Out-Law News 3 min. read

FRC sets out expectations on corporate reporting


Corporate reporting needs to improve to help build public trust in businesses, the Financial Reporting Council (FRC) has said.

In its latest annual review of corporate reporting, the FRC said companies have taken steps to improve the quality of their disclosures, but that there remains "scope for improvement".

"This is particularly true in respect of forward looking information, the potential impact of known and emerging risks and opportunities on future business strategy and the carrying value of assets and the recognition of liabilities," the FRC said. "Failure to discuss such risks and opportunities, including those with a longer time horizon, can lead to the conclusion that management is not aware of their potential impact, is not managing them effectively or is being opaque. High quality reporting improves trust in businesses and how they are being run."

The FRC, which is the body behind the UK's Corporate Governance Code, said it had undertaken 207 reviews into companies' compliance with corporate reporting standards in the year up to 31 March 2019 and that the reviews led to it raising 80 "substantive queries" with businesses about their reporting. Often the reviews lead to companies providing undertakings to the FRC to improve their disclosures in future, it said. In 12 cases last year, the FRC said it asked companies to "specifically reference" the FRC's intervention in their subsequent annual reports.

Corporate law expert Tom Proverbs-Garbett of Pinsent Masons, the law firm behind Out-Law, said the FRC had focused its queries on the same areas it had done so in the previous two years, particularly around financial judgements and estimates. He said it suggests the FRC's message is "getting through in only a limited way".

Proverbs-Garbett also highlighted that the FRC had found errors within cash flow statements and related disclosures, and that it had expressed concern that the mistakes had not been picked up by companies’ own quality control procedures or those of their auditors.

"Reviews of cash flow statements – a principle concern of the FRC – continued to reveal errors, something that the FRC hopes will be ameliorated by the recent publication of the Financial Reporting Lab's paper on 'disclosures on the sources and uses of cash'," Proverbs-Garbett said. "With these resources to hand, and the willingness of the FRC to revisit recent ground, it is likely that companies will continue to see this area tested."

The FRC also confirmed that it had written to companies whose business models it believes appear to give rise to significant climate risk but who had failed to disclose that risk in their reports. It said it expects "disclosure of significant physical or transitional risks" in this area.

Proverbs-Garbett said the comments on climate risk show that environmental, social and governance considerations "remain a headline issue for the FRC".

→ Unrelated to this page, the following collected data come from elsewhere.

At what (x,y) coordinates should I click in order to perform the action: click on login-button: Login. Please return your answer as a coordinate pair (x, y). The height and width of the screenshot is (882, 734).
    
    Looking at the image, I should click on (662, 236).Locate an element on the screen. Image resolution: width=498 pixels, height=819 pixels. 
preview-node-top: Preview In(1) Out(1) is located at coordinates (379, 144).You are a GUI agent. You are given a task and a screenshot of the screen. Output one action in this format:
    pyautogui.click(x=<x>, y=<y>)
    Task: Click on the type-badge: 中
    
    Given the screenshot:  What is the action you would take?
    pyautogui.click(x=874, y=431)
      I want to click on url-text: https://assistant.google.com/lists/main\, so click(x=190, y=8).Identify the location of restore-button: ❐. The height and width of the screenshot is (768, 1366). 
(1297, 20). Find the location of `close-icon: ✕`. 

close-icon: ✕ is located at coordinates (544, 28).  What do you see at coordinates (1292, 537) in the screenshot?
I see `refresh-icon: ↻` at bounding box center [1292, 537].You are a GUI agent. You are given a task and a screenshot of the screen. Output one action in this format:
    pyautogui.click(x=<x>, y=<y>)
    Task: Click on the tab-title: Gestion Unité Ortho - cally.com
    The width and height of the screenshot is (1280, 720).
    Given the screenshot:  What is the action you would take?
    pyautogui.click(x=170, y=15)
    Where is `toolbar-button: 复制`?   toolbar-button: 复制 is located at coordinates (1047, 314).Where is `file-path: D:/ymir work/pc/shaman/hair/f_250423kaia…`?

"Again, the FRC points companies towards resources available to them: in this case the government's green finance strategy," he said. "Given its topical nature, this is an area that seems set to continue to be of interest to the FRC and, if for no other reason, to reporting companies."

The green finance strategy contains an expectation that publicly-listed companies and large asset owners will disclose how climate change risk impacts their activities by 2022.

The FRC also flagged in its report that it is working with the UK government to generate new powers to enhance its monitoring of corporate reporting. Proverbs-Garbett said this follows a recommendation contained in the Kingman review.

He said: "As there is a need for primary legislation, this is not imminent, although where recommendations can be implemented without recourse to legislation the FRC and Department for Business, Energy, Innovation and Skills (BEIS) will investigate how best to bring this into effect. This has the tone of a holding statement but may result in, for example, more frequent reviews."

Alongside its annual report the FRC also published a letter it has sent to audit committee chairs and finance directors.

Proverbs-Garbett said: "Singled out in the letter is the so-called section 172 statement – the new statutory requirement for boards to include a statement within their strategic report describing how they have had regard factors set out in section 172 of the Companies Act 2006 when working to promote the success of their business – and the obligation to provide more detailed environmental disclosures for large and listed companies."

The new section 172 reporting requirement applies to reporting periods commencing after 1 January 2019. The FRC explained in its letter that the requirements broadly include "the likely consequences of any decision in the longer term, the interests of employees and the need to foster business relationships, the impact of the company’s activities on the environment, the desirability of high standards of business conduct and the need to act fairly as between members of the company".